Il ventiquattrenne, quindi, avrebbe dichiarato il falso. Avrebbe giustificato il suo spostamento come “comprovato motivo lavorativo“, fattispecie prevista dalla certificazione, ma in realtà così non era. 

Tuttavia la gup, nella sentenza con la quale ha assolto il ventiquattrenne, ha  dichiarato che «un simile obbligo di riferire la verità non è previsto da alcuna norma di legge». La motivazione di assoluzione da parte del giudice è molto chiara: «è evidente che non sussiste alcun obbligo giuridico per il privato che si trovi sottoposto a controllo nelle circostanze indicate di dire la verità sui fatti oggetto dell’autodichiarazione sottoscritta, proprio perché non è rinvenibile nel sistema una norma giuridica». Dunque, non vi sono i presupposti per l’integrazione del reato ex art. 483 c.p.

Il delitto di cui all’art 483 c.p. si consuma, infatti, non nel momento in cui il privato rende la dichiarazione infedele, ma in quello della relativa percezione da parte del pubblico ufficiale che la trasfonde nell’atto pubblico. Dunque, nel caso che interessa, appare difficile stabilire quale sia l’atto del pubblico ufficiale in cui la dichiarazione sia destinata a confluire con tutte le necessarie e previste conseguenze di legge.

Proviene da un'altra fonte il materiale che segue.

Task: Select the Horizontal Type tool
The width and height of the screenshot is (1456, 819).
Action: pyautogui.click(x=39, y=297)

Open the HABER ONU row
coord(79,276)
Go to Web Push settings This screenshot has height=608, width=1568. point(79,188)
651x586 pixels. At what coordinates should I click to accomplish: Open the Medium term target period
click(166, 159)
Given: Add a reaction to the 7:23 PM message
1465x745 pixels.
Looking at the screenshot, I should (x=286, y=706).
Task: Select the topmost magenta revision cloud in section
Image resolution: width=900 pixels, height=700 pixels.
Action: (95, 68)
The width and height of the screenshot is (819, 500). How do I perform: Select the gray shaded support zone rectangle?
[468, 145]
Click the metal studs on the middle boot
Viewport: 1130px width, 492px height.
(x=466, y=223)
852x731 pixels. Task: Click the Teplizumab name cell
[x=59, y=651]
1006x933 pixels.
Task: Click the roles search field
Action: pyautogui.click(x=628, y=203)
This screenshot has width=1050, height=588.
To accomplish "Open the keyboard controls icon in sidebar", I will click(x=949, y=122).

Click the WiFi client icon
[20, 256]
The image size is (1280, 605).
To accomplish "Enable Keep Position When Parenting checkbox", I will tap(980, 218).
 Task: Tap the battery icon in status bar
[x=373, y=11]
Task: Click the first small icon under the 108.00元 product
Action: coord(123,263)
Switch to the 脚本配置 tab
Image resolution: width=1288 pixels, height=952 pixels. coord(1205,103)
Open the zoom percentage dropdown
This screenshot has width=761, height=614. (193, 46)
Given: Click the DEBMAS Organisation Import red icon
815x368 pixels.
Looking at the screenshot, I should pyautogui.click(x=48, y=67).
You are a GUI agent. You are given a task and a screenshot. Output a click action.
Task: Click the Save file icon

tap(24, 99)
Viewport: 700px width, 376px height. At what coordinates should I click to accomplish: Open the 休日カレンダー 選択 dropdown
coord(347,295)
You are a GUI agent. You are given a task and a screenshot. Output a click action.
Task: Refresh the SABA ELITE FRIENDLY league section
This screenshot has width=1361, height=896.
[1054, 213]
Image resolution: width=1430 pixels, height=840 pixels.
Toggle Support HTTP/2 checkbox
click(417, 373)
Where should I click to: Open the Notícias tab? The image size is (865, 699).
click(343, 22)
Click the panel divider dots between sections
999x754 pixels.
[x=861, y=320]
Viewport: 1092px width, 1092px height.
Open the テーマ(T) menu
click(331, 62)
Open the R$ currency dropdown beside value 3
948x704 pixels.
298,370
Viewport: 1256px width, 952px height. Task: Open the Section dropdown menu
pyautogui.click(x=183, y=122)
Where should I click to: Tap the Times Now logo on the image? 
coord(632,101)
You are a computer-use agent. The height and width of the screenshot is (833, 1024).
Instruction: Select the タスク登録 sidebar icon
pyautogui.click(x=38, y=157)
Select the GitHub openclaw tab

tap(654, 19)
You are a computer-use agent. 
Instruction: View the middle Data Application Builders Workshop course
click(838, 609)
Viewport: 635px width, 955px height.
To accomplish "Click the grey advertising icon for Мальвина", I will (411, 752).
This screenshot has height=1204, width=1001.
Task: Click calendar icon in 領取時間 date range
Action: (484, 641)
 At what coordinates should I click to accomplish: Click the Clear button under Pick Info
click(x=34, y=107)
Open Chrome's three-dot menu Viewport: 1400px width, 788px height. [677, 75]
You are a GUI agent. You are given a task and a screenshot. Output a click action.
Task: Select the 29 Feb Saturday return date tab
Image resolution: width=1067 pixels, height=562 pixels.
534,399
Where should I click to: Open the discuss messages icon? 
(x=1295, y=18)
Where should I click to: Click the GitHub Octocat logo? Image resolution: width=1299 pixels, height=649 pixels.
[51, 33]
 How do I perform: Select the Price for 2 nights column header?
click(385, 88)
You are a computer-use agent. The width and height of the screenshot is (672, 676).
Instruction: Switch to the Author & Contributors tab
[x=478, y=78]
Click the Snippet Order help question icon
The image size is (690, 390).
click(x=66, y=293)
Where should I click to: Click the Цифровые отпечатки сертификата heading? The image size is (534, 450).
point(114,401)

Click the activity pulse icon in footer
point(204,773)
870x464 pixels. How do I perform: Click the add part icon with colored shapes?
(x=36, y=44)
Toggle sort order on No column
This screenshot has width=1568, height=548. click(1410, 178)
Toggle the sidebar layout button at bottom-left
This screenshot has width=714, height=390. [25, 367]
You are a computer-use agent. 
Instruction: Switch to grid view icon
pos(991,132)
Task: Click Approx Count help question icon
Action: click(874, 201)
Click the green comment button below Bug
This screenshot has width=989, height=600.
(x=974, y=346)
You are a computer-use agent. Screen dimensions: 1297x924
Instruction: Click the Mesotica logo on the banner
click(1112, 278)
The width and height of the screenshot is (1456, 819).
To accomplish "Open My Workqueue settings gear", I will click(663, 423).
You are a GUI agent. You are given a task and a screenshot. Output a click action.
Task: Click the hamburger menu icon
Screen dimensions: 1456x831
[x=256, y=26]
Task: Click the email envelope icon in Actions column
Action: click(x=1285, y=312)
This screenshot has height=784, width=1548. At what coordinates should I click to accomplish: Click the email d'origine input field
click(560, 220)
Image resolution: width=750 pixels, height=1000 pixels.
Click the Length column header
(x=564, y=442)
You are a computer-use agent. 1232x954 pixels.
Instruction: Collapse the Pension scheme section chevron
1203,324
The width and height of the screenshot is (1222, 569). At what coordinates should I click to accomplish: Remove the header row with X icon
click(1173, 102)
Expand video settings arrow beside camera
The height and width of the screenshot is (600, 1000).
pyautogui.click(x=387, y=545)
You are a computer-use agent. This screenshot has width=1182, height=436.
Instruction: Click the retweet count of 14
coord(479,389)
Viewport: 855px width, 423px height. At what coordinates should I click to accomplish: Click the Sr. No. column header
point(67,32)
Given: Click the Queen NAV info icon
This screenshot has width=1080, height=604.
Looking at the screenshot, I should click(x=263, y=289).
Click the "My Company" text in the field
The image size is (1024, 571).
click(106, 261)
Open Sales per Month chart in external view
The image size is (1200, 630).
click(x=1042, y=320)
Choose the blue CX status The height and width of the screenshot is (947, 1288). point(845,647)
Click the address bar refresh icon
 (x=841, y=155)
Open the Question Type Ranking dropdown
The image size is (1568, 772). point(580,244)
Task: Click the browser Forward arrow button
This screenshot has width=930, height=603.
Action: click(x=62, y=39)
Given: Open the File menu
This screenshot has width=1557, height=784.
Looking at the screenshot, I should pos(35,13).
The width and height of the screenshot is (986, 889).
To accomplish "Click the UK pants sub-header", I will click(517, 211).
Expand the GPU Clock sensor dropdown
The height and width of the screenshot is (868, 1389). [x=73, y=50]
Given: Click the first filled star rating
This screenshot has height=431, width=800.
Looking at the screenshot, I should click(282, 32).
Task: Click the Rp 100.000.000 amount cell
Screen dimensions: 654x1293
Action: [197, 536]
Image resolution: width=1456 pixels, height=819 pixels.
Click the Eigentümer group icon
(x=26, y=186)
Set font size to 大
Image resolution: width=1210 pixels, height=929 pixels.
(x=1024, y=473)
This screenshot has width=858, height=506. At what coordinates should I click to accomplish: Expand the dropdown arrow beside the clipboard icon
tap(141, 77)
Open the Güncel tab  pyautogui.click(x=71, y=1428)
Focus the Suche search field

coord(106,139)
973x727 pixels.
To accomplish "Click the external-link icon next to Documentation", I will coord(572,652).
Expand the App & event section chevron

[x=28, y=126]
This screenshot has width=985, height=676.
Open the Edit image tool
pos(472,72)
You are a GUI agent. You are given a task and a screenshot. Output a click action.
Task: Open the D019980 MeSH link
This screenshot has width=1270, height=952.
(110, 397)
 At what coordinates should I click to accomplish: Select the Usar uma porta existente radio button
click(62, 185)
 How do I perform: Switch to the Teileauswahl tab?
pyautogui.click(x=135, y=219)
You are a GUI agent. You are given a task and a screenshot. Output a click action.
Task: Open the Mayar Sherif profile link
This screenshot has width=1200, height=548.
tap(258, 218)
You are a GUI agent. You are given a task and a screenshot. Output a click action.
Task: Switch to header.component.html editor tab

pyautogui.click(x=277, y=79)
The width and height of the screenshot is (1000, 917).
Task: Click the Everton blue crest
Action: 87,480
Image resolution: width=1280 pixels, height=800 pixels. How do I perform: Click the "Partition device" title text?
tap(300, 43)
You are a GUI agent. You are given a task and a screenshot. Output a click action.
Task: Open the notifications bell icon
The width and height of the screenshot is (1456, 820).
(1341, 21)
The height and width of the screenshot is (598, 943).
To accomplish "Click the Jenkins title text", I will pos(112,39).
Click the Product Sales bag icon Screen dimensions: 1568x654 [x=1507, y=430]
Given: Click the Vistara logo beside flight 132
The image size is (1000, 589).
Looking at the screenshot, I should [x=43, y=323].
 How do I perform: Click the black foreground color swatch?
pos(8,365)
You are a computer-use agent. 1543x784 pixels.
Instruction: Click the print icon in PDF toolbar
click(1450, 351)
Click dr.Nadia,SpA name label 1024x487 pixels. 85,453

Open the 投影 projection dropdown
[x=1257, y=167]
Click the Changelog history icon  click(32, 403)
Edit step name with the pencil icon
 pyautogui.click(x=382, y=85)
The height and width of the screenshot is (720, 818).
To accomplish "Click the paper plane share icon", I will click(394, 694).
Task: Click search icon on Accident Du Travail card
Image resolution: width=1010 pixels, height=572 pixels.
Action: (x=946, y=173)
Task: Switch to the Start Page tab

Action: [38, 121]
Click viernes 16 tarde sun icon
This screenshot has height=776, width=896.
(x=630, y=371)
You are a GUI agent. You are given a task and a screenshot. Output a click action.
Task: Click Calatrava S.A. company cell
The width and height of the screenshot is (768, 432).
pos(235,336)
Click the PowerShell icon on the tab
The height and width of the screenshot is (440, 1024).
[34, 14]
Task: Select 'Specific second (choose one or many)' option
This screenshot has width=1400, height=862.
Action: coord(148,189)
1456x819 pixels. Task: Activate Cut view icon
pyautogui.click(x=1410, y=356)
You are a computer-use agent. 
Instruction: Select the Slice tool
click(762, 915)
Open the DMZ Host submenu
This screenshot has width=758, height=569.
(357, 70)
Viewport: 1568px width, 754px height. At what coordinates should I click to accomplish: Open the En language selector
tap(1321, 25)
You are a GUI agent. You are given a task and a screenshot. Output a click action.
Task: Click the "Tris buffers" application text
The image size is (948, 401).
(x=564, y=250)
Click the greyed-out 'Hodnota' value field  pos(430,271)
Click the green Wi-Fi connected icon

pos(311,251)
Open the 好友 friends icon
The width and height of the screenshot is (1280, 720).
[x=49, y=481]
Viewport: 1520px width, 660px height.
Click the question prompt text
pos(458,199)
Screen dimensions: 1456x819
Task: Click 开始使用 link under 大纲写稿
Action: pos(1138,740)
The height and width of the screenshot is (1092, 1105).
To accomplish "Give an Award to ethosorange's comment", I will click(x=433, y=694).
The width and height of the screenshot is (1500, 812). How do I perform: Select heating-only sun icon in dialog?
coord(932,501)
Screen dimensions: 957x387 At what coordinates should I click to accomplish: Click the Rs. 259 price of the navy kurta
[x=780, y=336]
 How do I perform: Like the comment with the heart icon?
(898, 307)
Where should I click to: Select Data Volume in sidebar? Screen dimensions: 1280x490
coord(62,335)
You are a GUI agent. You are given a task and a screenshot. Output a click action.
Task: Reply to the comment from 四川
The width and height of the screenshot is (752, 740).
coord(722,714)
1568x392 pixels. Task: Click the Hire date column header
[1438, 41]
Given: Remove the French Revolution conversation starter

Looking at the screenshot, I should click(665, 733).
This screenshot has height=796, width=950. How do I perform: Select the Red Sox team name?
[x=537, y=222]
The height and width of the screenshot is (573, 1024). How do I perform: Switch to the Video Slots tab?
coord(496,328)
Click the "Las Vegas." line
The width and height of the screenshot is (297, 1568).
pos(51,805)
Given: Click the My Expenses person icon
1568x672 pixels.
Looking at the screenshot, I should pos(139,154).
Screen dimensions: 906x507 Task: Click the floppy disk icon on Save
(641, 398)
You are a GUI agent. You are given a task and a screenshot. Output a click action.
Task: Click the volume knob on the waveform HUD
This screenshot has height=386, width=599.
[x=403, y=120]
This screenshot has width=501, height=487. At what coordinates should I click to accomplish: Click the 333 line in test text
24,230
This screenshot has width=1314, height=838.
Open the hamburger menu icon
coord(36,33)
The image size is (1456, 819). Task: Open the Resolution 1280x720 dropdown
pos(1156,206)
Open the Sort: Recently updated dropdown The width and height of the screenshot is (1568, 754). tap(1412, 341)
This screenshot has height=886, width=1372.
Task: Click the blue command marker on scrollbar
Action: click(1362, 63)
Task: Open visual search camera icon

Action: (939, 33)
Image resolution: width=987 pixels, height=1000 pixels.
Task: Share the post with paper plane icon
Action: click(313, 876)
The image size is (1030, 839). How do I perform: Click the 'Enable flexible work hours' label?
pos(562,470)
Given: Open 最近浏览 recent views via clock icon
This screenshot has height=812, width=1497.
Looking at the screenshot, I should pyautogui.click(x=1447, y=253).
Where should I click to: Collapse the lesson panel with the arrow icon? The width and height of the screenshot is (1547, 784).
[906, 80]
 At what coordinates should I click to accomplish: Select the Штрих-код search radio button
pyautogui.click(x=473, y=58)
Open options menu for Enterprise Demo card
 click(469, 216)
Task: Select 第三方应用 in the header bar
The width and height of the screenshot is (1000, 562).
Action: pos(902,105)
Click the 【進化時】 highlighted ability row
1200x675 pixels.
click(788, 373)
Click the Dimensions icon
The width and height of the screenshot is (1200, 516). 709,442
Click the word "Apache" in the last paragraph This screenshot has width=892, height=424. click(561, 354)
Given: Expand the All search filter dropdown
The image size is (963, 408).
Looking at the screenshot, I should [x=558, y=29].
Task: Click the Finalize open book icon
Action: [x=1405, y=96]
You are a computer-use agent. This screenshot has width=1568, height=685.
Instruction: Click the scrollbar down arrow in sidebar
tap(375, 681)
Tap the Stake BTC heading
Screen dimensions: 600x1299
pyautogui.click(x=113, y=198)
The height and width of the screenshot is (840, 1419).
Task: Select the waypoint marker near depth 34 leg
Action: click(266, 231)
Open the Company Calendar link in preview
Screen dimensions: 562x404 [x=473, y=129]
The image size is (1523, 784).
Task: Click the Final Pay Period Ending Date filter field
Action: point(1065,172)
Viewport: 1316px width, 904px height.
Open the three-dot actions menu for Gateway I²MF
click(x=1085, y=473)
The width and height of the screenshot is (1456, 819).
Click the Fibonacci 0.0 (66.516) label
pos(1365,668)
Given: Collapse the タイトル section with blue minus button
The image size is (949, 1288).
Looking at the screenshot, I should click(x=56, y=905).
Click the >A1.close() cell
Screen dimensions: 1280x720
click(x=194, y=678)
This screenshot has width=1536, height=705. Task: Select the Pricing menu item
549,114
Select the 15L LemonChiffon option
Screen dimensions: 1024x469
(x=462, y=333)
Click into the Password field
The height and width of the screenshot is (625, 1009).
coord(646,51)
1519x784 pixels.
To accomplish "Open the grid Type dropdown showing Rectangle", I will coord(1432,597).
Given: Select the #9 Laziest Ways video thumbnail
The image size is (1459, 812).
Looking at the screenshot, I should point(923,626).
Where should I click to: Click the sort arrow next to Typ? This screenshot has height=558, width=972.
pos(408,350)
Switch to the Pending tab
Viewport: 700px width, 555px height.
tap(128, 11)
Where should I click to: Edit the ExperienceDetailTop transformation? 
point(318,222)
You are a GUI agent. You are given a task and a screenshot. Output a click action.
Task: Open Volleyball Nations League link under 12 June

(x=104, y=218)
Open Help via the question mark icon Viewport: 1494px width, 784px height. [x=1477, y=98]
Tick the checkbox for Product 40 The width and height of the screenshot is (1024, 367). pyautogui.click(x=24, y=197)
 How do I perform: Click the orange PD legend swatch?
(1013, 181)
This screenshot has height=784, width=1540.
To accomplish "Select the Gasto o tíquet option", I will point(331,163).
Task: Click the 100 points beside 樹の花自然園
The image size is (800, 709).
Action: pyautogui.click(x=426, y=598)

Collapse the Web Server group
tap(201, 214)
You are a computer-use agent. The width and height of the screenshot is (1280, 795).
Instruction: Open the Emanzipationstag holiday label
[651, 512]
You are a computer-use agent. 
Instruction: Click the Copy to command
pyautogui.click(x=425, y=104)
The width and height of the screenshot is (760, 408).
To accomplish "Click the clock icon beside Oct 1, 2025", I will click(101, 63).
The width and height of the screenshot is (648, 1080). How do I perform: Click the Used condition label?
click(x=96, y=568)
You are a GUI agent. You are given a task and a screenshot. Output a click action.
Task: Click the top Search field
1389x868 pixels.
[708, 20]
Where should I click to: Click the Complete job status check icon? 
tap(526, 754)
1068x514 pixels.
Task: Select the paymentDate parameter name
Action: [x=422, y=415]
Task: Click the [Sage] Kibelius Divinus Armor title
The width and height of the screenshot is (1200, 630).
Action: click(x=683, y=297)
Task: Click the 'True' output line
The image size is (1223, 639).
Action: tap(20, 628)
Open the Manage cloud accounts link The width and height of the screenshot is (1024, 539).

Ragionando diversamente, si giungerebbe a imporre al privato di dire il vero sui fatti dell’autodichiarazione pur sapendo che potrebbe essere sottoposto a indagini e sanzioni. Un obbligo di dire la verità che nessuna legge impone e che si pone in contrasto con il diritto di difesa contemplato dall’art. 24 della Costituzione e con il principio del nemo tenetur se detegere (nessuno può essere obbligato ad affermare la propria responsabilità penale) perché il privato, scegliendo di mentire per fuggire a sanzioni e incriminazioni, verrebbe comunque punito.